#### What is being asked
Return only the stretch of the material below that begins with the line containing "Privacy Policy e Cookie Policy (247, 2469)" and ends with the line containing "[YouTube] (747, 20)", exactly; both of those lines belong to it.

#### Data listing

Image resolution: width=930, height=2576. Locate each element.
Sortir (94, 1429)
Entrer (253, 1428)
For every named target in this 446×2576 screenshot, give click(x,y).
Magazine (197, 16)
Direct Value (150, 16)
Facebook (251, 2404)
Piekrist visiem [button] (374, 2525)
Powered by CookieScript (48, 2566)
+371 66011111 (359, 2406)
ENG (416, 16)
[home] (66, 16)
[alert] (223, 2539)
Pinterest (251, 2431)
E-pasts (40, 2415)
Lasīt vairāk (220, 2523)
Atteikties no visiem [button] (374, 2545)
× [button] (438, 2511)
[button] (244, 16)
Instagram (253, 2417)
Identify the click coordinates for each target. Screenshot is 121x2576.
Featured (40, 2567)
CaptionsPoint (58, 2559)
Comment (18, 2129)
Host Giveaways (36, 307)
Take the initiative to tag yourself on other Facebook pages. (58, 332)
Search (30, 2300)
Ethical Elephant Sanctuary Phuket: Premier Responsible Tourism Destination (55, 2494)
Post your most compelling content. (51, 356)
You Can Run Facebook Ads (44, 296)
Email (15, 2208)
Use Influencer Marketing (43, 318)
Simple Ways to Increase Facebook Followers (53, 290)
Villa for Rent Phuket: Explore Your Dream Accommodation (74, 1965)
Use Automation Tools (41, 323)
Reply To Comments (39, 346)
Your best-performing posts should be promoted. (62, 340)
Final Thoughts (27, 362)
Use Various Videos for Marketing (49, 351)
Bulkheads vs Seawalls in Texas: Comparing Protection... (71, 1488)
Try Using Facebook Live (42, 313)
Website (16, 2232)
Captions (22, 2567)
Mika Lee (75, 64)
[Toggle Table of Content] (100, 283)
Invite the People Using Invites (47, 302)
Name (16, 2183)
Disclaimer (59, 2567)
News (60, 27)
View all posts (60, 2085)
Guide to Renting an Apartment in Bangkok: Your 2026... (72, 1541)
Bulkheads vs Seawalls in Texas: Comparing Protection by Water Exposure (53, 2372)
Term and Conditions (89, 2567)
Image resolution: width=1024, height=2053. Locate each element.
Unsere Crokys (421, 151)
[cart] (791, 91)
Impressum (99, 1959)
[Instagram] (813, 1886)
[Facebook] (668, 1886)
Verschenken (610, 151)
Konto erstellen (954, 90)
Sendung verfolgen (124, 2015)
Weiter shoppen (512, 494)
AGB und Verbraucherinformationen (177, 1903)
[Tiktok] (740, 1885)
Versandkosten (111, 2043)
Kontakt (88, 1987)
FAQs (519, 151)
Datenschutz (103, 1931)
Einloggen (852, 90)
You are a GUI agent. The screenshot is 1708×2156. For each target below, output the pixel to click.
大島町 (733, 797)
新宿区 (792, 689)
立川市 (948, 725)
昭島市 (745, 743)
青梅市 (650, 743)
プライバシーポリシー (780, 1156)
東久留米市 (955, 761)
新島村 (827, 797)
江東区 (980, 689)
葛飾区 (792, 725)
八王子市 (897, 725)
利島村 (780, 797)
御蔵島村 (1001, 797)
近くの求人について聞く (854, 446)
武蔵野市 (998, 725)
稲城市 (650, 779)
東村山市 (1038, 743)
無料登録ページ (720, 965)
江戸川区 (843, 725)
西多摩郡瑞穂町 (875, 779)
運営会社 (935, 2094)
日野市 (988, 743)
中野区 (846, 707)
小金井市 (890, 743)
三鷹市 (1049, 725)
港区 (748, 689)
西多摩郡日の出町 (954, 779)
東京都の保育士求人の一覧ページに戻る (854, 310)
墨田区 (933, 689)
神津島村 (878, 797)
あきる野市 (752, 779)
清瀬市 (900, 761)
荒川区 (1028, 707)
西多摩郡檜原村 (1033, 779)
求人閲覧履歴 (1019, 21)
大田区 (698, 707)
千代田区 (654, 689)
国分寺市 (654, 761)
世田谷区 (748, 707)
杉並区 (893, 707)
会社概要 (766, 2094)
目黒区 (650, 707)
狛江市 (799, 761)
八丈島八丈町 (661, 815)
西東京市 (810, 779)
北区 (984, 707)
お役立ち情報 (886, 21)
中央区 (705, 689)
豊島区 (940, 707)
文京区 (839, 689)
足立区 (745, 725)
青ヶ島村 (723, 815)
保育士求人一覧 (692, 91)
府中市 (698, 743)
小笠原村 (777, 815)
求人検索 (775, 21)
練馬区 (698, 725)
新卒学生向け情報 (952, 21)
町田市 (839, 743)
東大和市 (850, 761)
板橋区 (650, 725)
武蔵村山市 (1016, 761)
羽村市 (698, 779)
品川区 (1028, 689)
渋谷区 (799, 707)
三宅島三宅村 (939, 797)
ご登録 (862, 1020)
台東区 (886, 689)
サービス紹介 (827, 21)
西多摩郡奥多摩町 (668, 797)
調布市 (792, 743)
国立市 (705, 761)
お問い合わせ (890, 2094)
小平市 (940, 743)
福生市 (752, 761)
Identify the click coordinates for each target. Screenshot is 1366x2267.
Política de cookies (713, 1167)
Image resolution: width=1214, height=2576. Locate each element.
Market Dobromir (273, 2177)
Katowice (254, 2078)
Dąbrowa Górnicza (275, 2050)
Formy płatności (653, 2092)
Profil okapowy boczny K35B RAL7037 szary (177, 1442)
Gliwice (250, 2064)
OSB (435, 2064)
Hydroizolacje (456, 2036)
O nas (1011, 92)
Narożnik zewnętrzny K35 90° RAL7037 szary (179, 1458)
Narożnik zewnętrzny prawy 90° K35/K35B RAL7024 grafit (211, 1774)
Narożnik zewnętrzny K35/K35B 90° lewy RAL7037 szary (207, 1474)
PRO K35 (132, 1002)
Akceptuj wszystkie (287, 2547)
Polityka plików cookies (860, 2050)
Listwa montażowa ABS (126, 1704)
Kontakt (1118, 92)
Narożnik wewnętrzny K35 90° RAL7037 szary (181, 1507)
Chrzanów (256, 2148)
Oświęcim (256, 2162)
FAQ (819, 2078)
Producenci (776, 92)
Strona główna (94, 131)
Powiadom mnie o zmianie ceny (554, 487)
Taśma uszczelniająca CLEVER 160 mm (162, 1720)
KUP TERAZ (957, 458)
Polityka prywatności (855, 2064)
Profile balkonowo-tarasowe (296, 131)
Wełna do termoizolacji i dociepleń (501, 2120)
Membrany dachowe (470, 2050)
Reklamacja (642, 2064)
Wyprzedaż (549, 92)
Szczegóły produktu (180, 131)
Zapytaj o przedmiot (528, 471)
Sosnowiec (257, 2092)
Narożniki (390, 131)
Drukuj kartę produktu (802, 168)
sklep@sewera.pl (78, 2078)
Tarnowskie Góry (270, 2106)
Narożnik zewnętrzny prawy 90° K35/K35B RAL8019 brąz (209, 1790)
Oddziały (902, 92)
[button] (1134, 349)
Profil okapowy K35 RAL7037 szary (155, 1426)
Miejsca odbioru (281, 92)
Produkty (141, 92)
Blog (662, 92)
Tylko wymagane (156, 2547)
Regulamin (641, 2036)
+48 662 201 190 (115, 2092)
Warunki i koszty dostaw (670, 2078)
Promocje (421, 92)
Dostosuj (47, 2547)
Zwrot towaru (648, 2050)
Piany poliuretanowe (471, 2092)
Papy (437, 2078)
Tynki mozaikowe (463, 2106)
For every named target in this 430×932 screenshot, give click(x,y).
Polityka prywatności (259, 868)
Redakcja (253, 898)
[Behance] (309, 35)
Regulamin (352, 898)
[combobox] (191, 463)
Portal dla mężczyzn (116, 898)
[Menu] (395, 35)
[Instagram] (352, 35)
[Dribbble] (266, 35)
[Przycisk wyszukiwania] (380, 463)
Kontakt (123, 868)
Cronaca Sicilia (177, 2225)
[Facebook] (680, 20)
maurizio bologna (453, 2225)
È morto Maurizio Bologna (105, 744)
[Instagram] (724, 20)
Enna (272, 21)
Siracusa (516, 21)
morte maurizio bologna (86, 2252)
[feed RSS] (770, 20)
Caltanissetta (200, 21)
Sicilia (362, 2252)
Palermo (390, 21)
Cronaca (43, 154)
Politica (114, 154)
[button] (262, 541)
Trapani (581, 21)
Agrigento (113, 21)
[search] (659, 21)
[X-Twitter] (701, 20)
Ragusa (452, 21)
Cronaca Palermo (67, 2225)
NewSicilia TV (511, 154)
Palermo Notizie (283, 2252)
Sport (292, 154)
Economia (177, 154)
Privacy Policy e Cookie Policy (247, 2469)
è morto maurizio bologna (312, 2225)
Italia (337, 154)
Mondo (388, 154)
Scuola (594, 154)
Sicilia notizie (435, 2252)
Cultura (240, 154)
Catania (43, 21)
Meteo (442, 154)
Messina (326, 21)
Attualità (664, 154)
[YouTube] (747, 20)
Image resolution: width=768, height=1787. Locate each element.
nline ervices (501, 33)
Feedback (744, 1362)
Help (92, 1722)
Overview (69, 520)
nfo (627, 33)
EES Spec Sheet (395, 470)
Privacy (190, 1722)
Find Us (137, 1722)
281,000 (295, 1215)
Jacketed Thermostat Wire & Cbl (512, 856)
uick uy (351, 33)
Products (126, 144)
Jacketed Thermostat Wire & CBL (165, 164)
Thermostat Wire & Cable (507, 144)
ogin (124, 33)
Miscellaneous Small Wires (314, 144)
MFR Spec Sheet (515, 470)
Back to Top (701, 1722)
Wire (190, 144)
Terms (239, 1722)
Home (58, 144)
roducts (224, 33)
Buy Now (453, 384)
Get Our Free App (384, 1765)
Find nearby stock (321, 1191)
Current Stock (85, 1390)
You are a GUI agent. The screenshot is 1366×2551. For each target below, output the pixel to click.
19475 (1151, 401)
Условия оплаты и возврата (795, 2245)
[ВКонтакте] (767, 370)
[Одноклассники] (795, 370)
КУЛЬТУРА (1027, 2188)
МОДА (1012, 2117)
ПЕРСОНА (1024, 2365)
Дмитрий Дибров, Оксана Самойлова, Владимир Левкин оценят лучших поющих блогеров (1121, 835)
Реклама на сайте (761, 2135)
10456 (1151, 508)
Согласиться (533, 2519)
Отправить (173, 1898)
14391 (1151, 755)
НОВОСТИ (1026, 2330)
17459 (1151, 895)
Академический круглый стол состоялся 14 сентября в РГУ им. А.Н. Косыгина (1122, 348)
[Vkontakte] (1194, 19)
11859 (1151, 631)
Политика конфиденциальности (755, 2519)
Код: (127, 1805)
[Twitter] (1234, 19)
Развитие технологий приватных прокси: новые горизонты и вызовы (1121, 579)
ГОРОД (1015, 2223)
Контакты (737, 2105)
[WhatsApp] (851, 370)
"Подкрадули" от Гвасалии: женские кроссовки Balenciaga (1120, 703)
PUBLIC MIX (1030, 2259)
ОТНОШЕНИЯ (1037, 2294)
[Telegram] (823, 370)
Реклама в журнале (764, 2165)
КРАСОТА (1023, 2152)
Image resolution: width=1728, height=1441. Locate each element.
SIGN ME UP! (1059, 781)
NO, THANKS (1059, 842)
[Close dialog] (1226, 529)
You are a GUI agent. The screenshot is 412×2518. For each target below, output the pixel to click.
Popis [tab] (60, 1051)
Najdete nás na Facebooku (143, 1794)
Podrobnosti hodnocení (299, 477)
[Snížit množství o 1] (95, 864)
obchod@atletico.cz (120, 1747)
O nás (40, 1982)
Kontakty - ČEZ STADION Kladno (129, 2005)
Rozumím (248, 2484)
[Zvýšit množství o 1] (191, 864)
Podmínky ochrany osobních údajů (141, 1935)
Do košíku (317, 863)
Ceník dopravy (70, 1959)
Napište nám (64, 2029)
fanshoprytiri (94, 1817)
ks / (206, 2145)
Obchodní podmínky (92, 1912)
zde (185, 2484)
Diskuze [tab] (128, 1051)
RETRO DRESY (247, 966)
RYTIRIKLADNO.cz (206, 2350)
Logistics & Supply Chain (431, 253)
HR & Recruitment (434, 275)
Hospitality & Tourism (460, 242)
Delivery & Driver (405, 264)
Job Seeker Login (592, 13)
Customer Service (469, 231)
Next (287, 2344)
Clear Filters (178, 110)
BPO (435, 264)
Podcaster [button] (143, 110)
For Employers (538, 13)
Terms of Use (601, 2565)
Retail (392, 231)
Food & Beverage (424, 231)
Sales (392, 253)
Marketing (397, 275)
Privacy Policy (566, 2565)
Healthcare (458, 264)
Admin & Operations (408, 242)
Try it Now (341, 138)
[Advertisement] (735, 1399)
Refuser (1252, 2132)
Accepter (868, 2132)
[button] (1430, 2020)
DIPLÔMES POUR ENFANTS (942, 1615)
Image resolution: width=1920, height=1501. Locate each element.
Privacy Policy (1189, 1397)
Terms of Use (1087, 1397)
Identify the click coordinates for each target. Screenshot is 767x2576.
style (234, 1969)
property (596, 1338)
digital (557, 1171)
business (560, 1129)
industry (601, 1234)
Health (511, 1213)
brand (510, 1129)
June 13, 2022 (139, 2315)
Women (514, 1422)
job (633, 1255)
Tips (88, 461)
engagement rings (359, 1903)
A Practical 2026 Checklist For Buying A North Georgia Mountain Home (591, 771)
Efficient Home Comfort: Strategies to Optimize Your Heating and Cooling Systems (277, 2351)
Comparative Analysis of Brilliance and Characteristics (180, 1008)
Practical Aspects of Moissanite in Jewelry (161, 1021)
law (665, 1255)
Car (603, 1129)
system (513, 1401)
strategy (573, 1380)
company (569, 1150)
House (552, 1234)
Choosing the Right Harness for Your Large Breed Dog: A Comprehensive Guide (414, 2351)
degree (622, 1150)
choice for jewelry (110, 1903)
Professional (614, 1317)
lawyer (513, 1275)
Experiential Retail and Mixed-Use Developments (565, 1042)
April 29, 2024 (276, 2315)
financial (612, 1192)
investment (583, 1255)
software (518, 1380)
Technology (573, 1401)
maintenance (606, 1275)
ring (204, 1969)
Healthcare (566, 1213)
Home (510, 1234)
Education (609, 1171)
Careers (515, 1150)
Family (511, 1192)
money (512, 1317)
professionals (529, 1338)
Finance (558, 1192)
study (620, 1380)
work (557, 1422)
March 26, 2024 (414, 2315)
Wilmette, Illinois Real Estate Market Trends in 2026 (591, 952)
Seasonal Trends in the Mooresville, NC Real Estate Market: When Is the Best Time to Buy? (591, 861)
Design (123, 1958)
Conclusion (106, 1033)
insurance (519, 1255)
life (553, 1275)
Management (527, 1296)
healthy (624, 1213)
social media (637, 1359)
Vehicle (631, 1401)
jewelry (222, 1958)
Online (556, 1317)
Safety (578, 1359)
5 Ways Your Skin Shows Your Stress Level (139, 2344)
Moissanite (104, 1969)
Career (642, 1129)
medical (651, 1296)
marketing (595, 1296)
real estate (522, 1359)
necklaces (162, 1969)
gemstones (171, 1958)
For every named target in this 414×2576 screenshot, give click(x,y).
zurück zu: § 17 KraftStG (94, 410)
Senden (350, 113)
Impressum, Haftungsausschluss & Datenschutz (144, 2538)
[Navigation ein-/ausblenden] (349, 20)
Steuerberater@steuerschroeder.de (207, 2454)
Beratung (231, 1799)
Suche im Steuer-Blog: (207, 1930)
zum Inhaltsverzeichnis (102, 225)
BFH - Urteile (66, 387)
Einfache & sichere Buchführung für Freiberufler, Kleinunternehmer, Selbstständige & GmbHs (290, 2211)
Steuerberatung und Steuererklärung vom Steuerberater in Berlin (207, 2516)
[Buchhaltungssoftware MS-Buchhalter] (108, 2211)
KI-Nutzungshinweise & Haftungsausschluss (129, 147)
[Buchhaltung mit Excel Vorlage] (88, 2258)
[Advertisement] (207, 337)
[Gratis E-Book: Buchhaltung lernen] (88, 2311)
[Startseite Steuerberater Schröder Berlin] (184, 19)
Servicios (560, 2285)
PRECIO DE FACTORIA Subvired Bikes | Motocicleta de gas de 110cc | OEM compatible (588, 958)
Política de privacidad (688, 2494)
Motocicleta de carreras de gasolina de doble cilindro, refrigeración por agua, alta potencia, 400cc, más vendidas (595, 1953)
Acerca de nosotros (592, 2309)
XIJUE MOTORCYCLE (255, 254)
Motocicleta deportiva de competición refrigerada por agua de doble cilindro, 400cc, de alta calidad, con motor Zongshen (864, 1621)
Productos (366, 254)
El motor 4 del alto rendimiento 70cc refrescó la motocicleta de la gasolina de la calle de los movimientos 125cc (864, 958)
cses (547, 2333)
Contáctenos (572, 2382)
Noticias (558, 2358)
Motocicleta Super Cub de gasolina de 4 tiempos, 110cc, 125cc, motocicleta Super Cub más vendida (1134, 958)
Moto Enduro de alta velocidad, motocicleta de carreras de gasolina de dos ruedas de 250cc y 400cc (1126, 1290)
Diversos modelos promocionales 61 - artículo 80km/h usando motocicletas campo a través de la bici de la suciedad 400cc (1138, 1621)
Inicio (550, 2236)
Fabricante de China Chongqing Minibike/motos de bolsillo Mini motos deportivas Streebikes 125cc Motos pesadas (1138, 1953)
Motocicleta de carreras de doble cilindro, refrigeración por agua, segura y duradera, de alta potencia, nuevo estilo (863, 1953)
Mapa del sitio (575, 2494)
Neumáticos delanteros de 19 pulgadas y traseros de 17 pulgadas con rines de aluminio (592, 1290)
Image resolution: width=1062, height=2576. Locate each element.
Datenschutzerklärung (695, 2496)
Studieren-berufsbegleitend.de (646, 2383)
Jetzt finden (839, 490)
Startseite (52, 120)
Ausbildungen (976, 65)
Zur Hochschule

#### Expected answer
Privacy Policy e Cookie Policy (247, 2469)
è morto maurizio bologna (312, 2225)
Italia (337, 154)
Mondo (388, 154)
Scuola (594, 154)
Sicilia notizie (435, 2252)
Cultura (240, 154)
Catania (43, 21)
Meteo (442, 154)
Messina (326, 21)
Attualità (664, 154)
[YouTube] (747, 20)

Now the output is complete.